I'll use mwc-random package as an example initially and later move to RVarT:
λ> import Data.Massiv.Array
λ> import System.Random.MWC (createSystemRandom, uniformR)
λ> import System.Random.MWC.Distributions (standard)
λ> gens <- initWorkerStates Par (\_ -> createSystemRandom)
Above we initialized a separate generator per thread using system randomness, but we could have just as well used a unique per thread seed by deriving it from the WorkerId argument, which is a mere Int index of the worker. And now we can use those generators to create an array with random values:
λ> randomArrayWS gens (Sz2 2 3) standard :: IO (Array P Ix2 Double)
Array P Par (Sz (2 :. 3))
[ [ -0.9066144845415213, 0.5264323240310042, -1.320943607597422 ]

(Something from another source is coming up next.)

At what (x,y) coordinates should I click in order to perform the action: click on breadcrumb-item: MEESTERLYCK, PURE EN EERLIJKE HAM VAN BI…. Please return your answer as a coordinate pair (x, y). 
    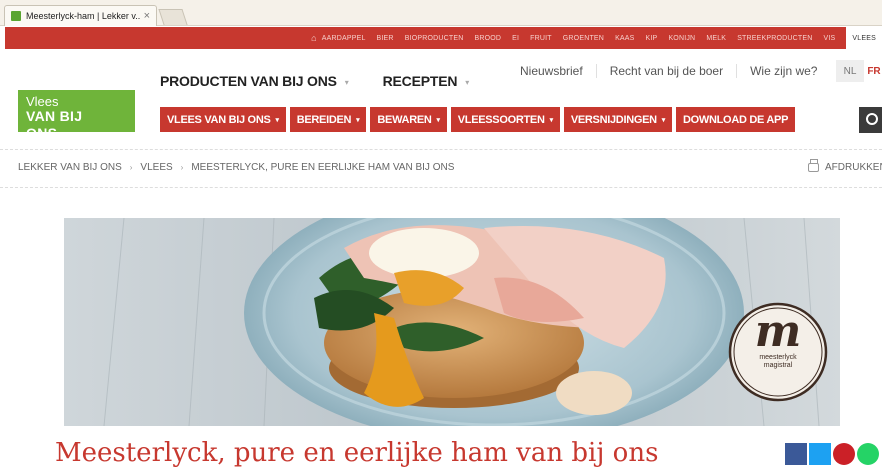
    Looking at the image, I should click on (323, 168).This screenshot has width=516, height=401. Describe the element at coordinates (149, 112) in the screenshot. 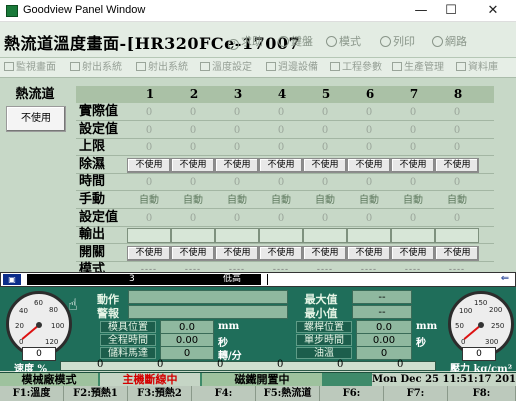

I see `cell-r0-c1: 0` at that location.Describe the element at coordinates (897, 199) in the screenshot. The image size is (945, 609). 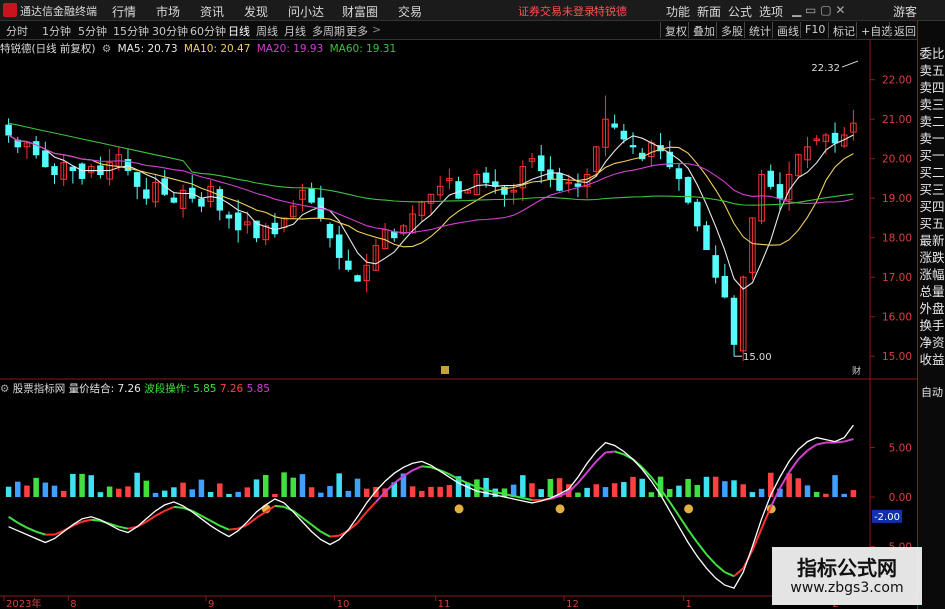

, [ -0.6837929005619592, -0.3041255565826211, 6.53353089112833e-2 ]
By using Par strategy the scheduler library will split evenly the work of generation among available workers and each worker will use it's own generator, thus making it thread safe. Nothing prevents us from reusing the same WorkerStates arbitrary number of times as long as it is not done concurrently, which otherwise would result in an exception:
λ> randomArrayWS gens (Sz1 10) (uniformR (0, 9)) :: IO (Array P Ix1 Int)
Array P Par (Sz1 10)
[ 3, 6, 1, 2, 1, 7, 6, 0, 8, 8 ]
Now putting mwc-random to the side we can reuse the same concept for other possible uses cases by using functions like generateArrayWS:
generateArrayWS ::
(Mutable r ix e, MonadUnliftIO m, PrimMonad m)
=> WorkerStates s
-> Sz ix -- ^ size of new array
-> (ix -> s -> m e) -- ^ element generating action
-> m (Array r ix e)
and mapWS:
mapWS ::
(Source r' ix a, Mutable r ix b, MonadUnliftIO m, PrimMonad m)
=> WorkerStates s
-> (a -> s -> m b) -- ^ Mapping action
-> Array r' ix a -- ^ Source array
-> m (Array r ix b)
Here is the promised example on how to use this functionality with rvar, random-fu and mersenne-random-pure64 libraries. We could have used randomArrayWS here as well, but for the sake of example let's say we already have an array with different RVarTs, in which case we need a mapWS:
λ> import Data.Massiv.Array
λ> import Control.Scheduler (WorkerId(..), initWorkerStates)
λ> import Data.IORef
λ> import System.Random.Mersenne.Pure64 as MT
λ> import Data.RVar as RVar
λ> import Data.Random as Fu
λ> rvarArray = makeArrayR D Par (Sz2 3 9) (\ (i :. j) -> Fu.uniformT i j)
λ> mtState <- initWorkerStates Par (newIORef . MT.pureMT . fromIntegral . getWorkerId)
λ> mapWS mtState RVar.runRVarT rvarArray :: IO (Array P Ix2 Int)
Array P Par (Sz (3 :. 9))
[ [ 0, 1, 2, 2, 2, 4, 5, 0, 3 ]
, [ 1, 1, 1, 2, 3, 2, 6, 6, 2 ]
, [ 0, 1, 2, 3, 4, 4, 6, 7, 7 ]
It is important to note, that despite the fact that pure implementation of Mersenne Twister is being used in the above example, we cannot escape the IO. This is because of the non-deterministic scheduling, which means that we never know which one of the workers will be handling which chunk of the array and consequently which generator will be used for which part of the array. On the up side, if the generator is pure and splittable, such as splitmix, then we can use the pure, deterministic and parallelizable generation function: randomArray, but that is already a separate story.
It's probably not a good idea to do this due to inherently sequential nature of PRNGs. Instead, you might want to transition your code as follows:
Declare an IO function (main, or what have you).
Read as many random numbers as you need.
Pass the (now pure) numbers onto your repa functions.